_THE EXERCISE:_ Please print every row below word for word, with nothing altered.

_DATA SECTION:_
>>>>
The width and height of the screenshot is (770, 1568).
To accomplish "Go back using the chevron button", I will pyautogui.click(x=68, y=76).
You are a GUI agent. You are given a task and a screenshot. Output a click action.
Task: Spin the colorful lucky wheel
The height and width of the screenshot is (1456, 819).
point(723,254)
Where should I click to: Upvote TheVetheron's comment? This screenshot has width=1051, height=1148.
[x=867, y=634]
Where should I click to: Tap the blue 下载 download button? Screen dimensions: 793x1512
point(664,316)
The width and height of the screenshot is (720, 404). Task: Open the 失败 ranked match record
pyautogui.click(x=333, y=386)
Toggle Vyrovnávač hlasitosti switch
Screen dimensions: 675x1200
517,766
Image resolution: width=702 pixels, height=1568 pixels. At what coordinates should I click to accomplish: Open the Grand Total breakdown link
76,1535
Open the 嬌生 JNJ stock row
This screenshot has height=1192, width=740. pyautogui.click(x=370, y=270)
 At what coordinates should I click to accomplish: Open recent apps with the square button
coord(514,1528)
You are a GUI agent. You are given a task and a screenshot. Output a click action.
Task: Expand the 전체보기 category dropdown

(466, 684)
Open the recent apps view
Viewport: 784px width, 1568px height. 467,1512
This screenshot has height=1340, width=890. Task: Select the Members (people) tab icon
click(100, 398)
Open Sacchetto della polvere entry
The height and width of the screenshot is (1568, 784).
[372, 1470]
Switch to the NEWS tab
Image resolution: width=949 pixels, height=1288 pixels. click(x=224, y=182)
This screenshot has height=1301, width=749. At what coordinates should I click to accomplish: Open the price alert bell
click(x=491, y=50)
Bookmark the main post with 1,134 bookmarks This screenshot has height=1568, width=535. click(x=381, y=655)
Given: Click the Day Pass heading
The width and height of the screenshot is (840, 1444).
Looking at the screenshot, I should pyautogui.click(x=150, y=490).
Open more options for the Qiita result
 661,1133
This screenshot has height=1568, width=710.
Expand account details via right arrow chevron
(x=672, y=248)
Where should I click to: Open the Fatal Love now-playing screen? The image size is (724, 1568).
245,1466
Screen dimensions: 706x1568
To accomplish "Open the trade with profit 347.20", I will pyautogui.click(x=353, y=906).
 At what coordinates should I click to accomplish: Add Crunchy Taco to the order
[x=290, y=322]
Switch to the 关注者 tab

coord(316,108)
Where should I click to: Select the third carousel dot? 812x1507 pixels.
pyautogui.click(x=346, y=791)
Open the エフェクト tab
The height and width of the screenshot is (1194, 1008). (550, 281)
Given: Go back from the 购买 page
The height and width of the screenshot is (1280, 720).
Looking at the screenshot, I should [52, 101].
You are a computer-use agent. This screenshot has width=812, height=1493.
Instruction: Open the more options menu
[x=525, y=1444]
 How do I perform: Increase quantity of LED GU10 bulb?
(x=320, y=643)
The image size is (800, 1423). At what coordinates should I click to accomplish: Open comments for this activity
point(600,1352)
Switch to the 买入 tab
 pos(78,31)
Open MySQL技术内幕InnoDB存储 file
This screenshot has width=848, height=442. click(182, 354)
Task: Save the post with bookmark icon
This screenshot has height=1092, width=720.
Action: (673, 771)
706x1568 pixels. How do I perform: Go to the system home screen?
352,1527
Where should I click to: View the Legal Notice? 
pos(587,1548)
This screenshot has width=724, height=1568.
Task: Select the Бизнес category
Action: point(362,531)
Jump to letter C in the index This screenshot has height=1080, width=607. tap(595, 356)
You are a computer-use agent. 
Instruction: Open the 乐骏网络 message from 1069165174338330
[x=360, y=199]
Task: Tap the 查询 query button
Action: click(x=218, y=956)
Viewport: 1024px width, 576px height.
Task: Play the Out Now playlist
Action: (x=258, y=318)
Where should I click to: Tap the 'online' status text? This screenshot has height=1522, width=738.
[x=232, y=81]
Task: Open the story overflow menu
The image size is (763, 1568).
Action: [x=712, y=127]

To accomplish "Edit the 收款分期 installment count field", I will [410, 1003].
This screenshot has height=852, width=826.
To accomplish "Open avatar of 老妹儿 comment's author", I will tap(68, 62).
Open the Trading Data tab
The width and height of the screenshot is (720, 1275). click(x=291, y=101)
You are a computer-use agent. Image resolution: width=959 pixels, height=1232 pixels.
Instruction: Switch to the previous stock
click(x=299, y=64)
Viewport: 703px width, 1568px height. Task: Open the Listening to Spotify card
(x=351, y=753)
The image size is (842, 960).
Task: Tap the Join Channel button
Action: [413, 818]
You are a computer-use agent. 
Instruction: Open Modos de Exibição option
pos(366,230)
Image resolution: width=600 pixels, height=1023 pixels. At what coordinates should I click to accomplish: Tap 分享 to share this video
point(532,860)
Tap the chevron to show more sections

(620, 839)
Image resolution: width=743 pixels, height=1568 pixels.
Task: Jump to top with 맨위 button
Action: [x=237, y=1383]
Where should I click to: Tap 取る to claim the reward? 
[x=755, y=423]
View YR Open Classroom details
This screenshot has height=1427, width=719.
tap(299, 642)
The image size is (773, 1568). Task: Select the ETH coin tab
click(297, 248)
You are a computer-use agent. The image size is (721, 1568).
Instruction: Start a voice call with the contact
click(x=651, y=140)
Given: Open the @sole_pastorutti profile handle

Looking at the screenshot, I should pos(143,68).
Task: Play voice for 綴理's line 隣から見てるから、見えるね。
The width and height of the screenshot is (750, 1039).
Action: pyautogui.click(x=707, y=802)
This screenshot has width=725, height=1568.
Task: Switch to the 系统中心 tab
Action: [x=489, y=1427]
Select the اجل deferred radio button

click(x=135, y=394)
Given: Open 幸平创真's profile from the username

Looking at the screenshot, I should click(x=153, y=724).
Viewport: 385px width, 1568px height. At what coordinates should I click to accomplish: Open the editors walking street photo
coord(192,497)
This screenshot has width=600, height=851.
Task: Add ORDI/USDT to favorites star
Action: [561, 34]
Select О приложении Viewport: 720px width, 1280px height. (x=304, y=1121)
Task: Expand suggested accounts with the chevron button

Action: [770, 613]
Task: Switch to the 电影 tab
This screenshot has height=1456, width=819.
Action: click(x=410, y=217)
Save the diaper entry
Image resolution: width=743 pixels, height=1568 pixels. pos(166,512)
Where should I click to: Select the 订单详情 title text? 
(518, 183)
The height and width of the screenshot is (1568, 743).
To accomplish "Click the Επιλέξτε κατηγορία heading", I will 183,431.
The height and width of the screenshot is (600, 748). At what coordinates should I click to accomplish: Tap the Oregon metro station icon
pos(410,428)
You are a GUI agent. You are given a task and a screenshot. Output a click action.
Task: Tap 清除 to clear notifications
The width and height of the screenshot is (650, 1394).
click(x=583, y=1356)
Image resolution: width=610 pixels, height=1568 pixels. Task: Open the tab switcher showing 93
<<<<
_COMPLETE OUTPUT:_
The width and height of the screenshot is (770, 1568).
To accomplish "Go back using the chevron button", I will pyautogui.click(x=68, y=76).
You are a GUI agent. You are given a task and a screenshot. Output a click action.
Task: Spin the colorful lucky wheel
The height and width of the screenshot is (1456, 819).
point(723,254)
Where should I click to: Upvote TheVetheron's comment? This screenshot has width=1051, height=1148.
[x=867, y=634]
Where should I click to: Tap the blue 下载 download button? Screen dimensions: 793x1512
point(664,316)
The width and height of the screenshot is (720, 404). Task: Open the 失败 ranked match record
pyautogui.click(x=333, y=386)
Toggle Vyrovnávač hlasitosti switch
Screen dimensions: 675x1200
517,766
Image resolution: width=702 pixels, height=1568 pixels. At what coordinates should I click to accomplish: Open the Grand Total breakdown link
76,1535
Open the 嬌生 JNJ stock row
This screenshot has height=1192, width=740. pyautogui.click(x=370, y=270)
 At what coordinates should I click to accomplish: Open recent apps with the square button
coord(514,1528)
You are a GUI agent. You are given a task and a screenshot. Output a click action.
Task: Expand the 전체보기 category dropdown

(466, 684)
Open the recent apps view
Viewport: 784px width, 1568px height. 467,1512
This screenshot has height=1340, width=890. Task: Select the Members (people) tab icon
click(100, 398)
Open Sacchetto della polvere entry
The height and width of the screenshot is (1568, 784).
[372, 1470]
Switch to the NEWS tab
Image resolution: width=949 pixels, height=1288 pixels. click(x=224, y=182)
This screenshot has height=1301, width=749. At what coordinates should I click to accomplish: Open the price alert bell
click(x=491, y=50)
Bookmark the main post with 1,134 bookmarks This screenshot has height=1568, width=535. click(x=381, y=655)
Given: Click the Day Pass heading
The width and height of the screenshot is (840, 1444).
Looking at the screenshot, I should pyautogui.click(x=150, y=490).
Open more options for the Qiita result
 661,1133
This screenshot has height=1568, width=710.
Expand account details via right arrow chevron
(x=672, y=248)
Where should I click to: Open the Fatal Love now-playing screen? The image size is (724, 1568).
245,1466
Screen dimensions: 706x1568
To accomplish "Open the trade with profit 347.20", I will pyautogui.click(x=353, y=906).
 At what coordinates should I click to accomplish: Add Crunchy Taco to the order
[x=290, y=322]
Switch to the 关注者 tab

coord(316,108)
Where should I click to: Select the third carousel dot? 812x1507 pixels.
pyautogui.click(x=346, y=791)
Open the エフェクト tab
The height and width of the screenshot is (1194, 1008). (550, 281)
Given: Go back from the 购买 page
The height and width of the screenshot is (1280, 720).
Looking at the screenshot, I should [52, 101].
You are a computer-use agent. This screenshot has width=812, height=1493.
Instruction: Open the more options menu
[x=525, y=1444]
 How do I perform: Increase quantity of LED GU10 bulb?
(x=320, y=643)
The image size is (800, 1423). At what coordinates should I click to accomplish: Open comments for this activity
point(600,1352)
Switch to the 买入 tab
 pos(78,31)
Open MySQL技术内幕InnoDB存储 file
This screenshot has width=848, height=442. click(182, 354)
Task: Save the post with bookmark icon
This screenshot has height=1092, width=720.
Action: (673, 771)
706x1568 pixels. How do I perform: Go to the system home screen?
352,1527
Where should I click to: View the Legal Notice? 
pos(587,1548)
This screenshot has width=724, height=1568.
Task: Select the Бизнес category
Action: point(362,531)
Jump to letter C in the index This screenshot has height=1080, width=607. tap(595, 356)
You are a computer-use agent. 
Instruction: Open the 乐骏网络 message from 1069165174338330
[x=360, y=199]
Task: Tap the 查询 query button
Action: click(x=218, y=956)
Viewport: 1024px width, 576px height.
Task: Play the Out Now playlist
Action: (x=258, y=318)
Where should I click to: Tap the 'online' status text? This screenshot has height=1522, width=738.
[x=232, y=81]
Task: Open the story overflow menu
The image size is (763, 1568).
Action: [x=712, y=127]

To accomplish "Edit the 收款分期 installment count field", I will [410, 1003].
This screenshot has height=852, width=826.
To accomplish "Open avatar of 老妹儿 comment's author", I will tap(68, 62).
Open the Trading Data tab
The width and height of the screenshot is (720, 1275). click(x=291, y=101)
You are a computer-use agent. Image resolution: width=959 pixels, height=1232 pixels.
Instruction: Switch to the previous stock
click(x=299, y=64)
Viewport: 703px width, 1568px height. Task: Open the Listening to Spotify card
(x=351, y=753)
The image size is (842, 960).
Task: Tap the Join Channel button
Action: [413, 818]
You are a computer-use agent. 
Instruction: Open Modos de Exibição option
pos(366,230)
Image resolution: width=600 pixels, height=1023 pixels. At what coordinates should I click to accomplish: Tap 分享 to share this video
point(532,860)
Tap the chevron to show more sections

(620, 839)
Image resolution: width=743 pixels, height=1568 pixels.
Task: Jump to top with 맨위 button
Action: [x=237, y=1383]
Where should I click to: Tap 取る to claim the reward? 
[x=755, y=423]
View YR Open Classroom details
This screenshot has height=1427, width=719.
tap(299, 642)
The image size is (773, 1568). Task: Select the ETH coin tab
click(297, 248)
You are a computer-use agent. The image size is (721, 1568).
Instruction: Start a voice call with the contact
click(x=651, y=140)
Given: Open the @sole_pastorutti profile handle

Looking at the screenshot, I should pos(143,68).
Task: Play voice for 綴理's line 隣から見てるから、見えるね。
The width and height of the screenshot is (750, 1039).
Action: pyautogui.click(x=707, y=802)
This screenshot has width=725, height=1568.
Task: Switch to the 系统中心 tab
Action: [x=489, y=1427]
Select the اجل deferred radio button

click(x=135, y=394)
Given: Open 幸平创真's profile from the username

Looking at the screenshot, I should click(x=153, y=724).
Viewport: 385px width, 1568px height. At what coordinates should I click to accomplish: Open the editors walking street photo
coord(192,497)
This screenshot has width=600, height=851.
Task: Add ORDI/USDT to favorites star
Action: [561, 34]
Select О приложении Viewport: 720px width, 1280px height. (x=304, y=1121)
Task: Expand suggested accounts with the chevron button

Action: [770, 613]
Task: Switch to the 电影 tab
This screenshot has height=1456, width=819.
Action: click(x=410, y=217)
Save the diaper entry
Image resolution: width=743 pixels, height=1568 pixels. pos(166,512)
Where should I click to: Select the 订单详情 title text? 
(518, 183)
The height and width of the screenshot is (1568, 743).
To accomplish "Click the Επιλέξτε κατηγορία heading", I will 183,431.
The height and width of the screenshot is (600, 748). At what coordinates should I click to accomplish: Tap the Oregon metro station icon
pos(410,428)
You are a GUI agent. You are given a task and a screenshot. Output a click action.
Task: Tap 清除 to clear notifications
The width and height of the screenshot is (650, 1394).
click(x=583, y=1356)
Image resolution: width=610 pixels, height=1568 pixels. Task: Open the tab switcher showing 93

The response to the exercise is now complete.